BRIEF
Repeat the lines from the start of the records through the line holding "pos(405,573)", inclusive.

— Begin DATA TO PROCESS —

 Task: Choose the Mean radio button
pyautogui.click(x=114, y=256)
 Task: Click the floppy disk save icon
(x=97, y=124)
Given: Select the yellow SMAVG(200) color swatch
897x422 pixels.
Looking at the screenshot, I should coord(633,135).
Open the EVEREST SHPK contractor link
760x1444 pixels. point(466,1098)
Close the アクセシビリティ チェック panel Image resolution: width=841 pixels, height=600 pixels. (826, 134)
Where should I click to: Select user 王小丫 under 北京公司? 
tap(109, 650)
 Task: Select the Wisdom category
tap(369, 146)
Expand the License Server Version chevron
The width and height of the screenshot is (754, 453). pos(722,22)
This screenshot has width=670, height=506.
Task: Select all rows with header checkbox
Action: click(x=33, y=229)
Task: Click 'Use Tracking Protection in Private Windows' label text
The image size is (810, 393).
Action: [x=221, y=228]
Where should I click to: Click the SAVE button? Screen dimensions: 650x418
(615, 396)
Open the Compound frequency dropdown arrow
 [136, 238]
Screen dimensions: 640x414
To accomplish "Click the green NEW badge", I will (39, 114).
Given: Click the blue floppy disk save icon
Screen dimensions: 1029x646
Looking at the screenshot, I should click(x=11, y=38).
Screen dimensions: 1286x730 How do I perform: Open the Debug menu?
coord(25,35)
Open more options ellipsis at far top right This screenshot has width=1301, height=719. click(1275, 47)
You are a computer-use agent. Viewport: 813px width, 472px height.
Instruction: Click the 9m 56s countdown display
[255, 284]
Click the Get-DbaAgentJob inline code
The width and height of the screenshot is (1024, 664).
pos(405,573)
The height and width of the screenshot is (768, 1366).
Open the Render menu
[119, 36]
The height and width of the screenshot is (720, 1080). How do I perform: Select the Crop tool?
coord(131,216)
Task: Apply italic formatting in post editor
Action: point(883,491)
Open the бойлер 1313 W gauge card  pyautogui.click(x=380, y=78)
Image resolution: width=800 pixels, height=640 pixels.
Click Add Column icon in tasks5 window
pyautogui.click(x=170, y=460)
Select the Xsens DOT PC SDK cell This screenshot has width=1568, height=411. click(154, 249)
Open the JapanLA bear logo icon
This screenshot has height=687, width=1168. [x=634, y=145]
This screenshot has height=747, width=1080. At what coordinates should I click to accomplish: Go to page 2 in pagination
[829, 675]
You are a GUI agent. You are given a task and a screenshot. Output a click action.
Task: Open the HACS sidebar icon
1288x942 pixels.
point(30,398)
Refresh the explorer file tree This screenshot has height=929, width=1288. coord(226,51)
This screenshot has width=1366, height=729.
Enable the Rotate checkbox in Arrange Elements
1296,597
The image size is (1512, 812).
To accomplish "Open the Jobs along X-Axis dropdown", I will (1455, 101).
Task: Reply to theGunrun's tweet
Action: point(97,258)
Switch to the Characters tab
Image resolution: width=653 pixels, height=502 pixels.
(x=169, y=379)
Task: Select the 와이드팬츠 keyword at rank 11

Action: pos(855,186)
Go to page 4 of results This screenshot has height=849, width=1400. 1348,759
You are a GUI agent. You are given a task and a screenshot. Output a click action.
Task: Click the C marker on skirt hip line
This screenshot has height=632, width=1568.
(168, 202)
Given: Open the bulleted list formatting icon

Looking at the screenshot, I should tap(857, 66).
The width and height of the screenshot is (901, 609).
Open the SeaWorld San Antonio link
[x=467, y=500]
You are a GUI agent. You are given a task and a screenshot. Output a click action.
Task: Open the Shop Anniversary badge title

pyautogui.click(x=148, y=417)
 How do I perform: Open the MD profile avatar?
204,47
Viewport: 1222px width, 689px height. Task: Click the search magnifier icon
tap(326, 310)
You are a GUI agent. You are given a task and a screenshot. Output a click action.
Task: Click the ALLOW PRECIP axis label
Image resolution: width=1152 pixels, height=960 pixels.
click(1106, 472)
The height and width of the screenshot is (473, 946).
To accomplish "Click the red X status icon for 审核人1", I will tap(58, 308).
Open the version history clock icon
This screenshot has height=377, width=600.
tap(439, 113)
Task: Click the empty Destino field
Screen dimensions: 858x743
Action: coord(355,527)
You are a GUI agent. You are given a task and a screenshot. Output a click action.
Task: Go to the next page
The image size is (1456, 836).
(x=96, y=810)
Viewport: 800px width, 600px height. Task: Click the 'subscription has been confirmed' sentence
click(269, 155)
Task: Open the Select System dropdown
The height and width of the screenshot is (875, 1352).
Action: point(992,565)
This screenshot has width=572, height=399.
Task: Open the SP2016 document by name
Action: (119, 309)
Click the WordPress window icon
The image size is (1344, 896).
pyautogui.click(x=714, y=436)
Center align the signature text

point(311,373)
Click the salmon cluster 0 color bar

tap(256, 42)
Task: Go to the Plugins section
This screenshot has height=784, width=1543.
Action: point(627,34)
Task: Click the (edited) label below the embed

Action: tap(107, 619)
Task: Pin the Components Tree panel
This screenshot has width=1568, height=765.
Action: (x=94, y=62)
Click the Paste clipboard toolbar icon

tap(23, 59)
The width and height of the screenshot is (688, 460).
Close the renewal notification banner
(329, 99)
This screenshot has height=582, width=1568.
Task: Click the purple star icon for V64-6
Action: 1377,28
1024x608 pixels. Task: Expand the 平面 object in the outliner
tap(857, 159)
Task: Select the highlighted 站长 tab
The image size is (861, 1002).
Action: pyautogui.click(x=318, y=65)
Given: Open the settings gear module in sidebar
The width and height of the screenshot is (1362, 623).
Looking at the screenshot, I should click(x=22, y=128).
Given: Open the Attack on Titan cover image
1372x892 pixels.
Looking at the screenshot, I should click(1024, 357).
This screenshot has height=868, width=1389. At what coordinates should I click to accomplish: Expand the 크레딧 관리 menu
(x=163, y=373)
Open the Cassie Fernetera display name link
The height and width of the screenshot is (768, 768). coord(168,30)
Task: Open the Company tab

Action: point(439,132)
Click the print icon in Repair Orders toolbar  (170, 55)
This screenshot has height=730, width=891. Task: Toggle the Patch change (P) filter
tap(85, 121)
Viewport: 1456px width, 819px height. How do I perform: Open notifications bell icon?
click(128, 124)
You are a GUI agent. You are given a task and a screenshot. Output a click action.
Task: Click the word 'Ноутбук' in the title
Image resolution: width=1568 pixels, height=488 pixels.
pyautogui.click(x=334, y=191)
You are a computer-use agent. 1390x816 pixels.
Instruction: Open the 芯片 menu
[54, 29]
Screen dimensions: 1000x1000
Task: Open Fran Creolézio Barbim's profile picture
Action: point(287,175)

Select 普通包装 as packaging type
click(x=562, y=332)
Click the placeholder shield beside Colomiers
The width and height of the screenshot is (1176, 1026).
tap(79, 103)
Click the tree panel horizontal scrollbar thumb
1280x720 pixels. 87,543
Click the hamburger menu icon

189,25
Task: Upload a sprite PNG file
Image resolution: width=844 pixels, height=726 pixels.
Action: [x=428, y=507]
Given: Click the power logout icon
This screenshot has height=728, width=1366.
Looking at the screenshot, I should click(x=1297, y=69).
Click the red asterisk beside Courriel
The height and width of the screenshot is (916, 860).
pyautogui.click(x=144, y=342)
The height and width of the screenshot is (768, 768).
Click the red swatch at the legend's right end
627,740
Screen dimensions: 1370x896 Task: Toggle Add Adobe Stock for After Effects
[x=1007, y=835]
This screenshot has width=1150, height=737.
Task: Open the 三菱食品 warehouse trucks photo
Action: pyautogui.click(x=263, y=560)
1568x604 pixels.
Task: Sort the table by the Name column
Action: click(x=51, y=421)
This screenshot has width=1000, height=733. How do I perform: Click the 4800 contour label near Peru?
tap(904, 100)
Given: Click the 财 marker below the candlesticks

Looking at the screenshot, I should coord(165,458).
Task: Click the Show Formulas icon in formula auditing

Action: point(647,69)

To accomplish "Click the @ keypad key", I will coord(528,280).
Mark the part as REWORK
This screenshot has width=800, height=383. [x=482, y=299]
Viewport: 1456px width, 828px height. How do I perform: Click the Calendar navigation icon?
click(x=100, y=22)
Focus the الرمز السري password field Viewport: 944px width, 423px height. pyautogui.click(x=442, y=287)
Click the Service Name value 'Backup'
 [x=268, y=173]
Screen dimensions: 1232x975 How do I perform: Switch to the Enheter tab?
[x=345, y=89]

— End DATA TO PROCESS —

RESULT OF THIS TASK
 Task: Choose the Mean radio button
pyautogui.click(x=114, y=256)
 Task: Click the floppy disk save icon
(x=97, y=124)
Given: Select the yellow SMAVG(200) color swatch
897x422 pixels.
Looking at the screenshot, I should coord(633,135).
Open the EVEREST SHPK contractor link
760x1444 pixels. point(466,1098)
Close the アクセシビリティ チェック panel Image resolution: width=841 pixels, height=600 pixels. (826, 134)
Where should I click to: Select user 王小丫 under 北京公司? 
tap(109, 650)
 Task: Select the Wisdom category
tap(369, 146)
Expand the License Server Version chevron
The width and height of the screenshot is (754, 453). pos(722,22)
This screenshot has width=670, height=506.
Task: Select all rows with header checkbox
Action: click(x=33, y=229)
Task: Click 'Use Tracking Protection in Private Windows' label text
The image size is (810, 393).
Action: [x=221, y=228]
Where should I click to: Click the SAVE button? Screen dimensions: 650x418
(615, 396)
Open the Compound frequency dropdown arrow
 [136, 238]
Screen dimensions: 640x414
To accomplish "Click the green NEW badge", I will (39, 114).
Given: Click the blue floppy disk save icon
Screen dimensions: 1029x646
Looking at the screenshot, I should click(x=11, y=38).
Screen dimensions: 1286x730 How do I perform: Open the Debug menu?
coord(25,35)
Open more options ellipsis at far top right This screenshot has width=1301, height=719. click(1275, 47)
You are a computer-use agent. Viewport: 813px width, 472px height.
Instruction: Click the 9m 56s countdown display
[255, 284]
Click the Get-DbaAgentJob inline code
The width and height of the screenshot is (1024, 664).
pos(405,573)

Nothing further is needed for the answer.